* Document section:
::::

Session
Going from three nines to four nines using Kafka
Many organizations have chosen to go with a hybrid cloud architecture to give them the best of both worlds: the scalability and ease of deployment of cloud, and the security, latency & egress benefits of local storage.
Persistence of data on such an architecture can follow a write-back mode, where data is first written to local storage, and then uploaded to cloud asynchronously. However, this means that the applications cannot utilize the availability and durability guarantees of cloud, and the availability of storage is the availability SLA of on-premise storage, which is almost always less than the availability SLA of Cloud.
By switching the order, i.e. performing uploads to cloud, and then hydrating on-premise storage, applications get the benefit of availability SLAs of cloud. In our case, this allowed us to move from three 9’s of availability (99.9%) of local storage to four 9’s (99.99%).

::::

* Given data:
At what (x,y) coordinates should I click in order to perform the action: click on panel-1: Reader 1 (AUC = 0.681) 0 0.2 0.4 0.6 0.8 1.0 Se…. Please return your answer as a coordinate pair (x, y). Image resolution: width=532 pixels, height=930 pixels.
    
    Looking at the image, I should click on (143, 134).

::::

According to the session description on Kafka, why does uploading to cloud first and then hydrating on-premise storage give applications higher availability than write-back mode? Answer in one to three sentences.

In write-back mode, data is written to local storage first, so applications cannot use the cloud's availability and durability guarantees and are limited to the on-premise storage SLA, which is almost always lower than the cloud's. Reversing the order lets applications benefit from the cloud's availability SLA, which in this case raised availability from three 9's (99.9%) to four 9's (99.99%).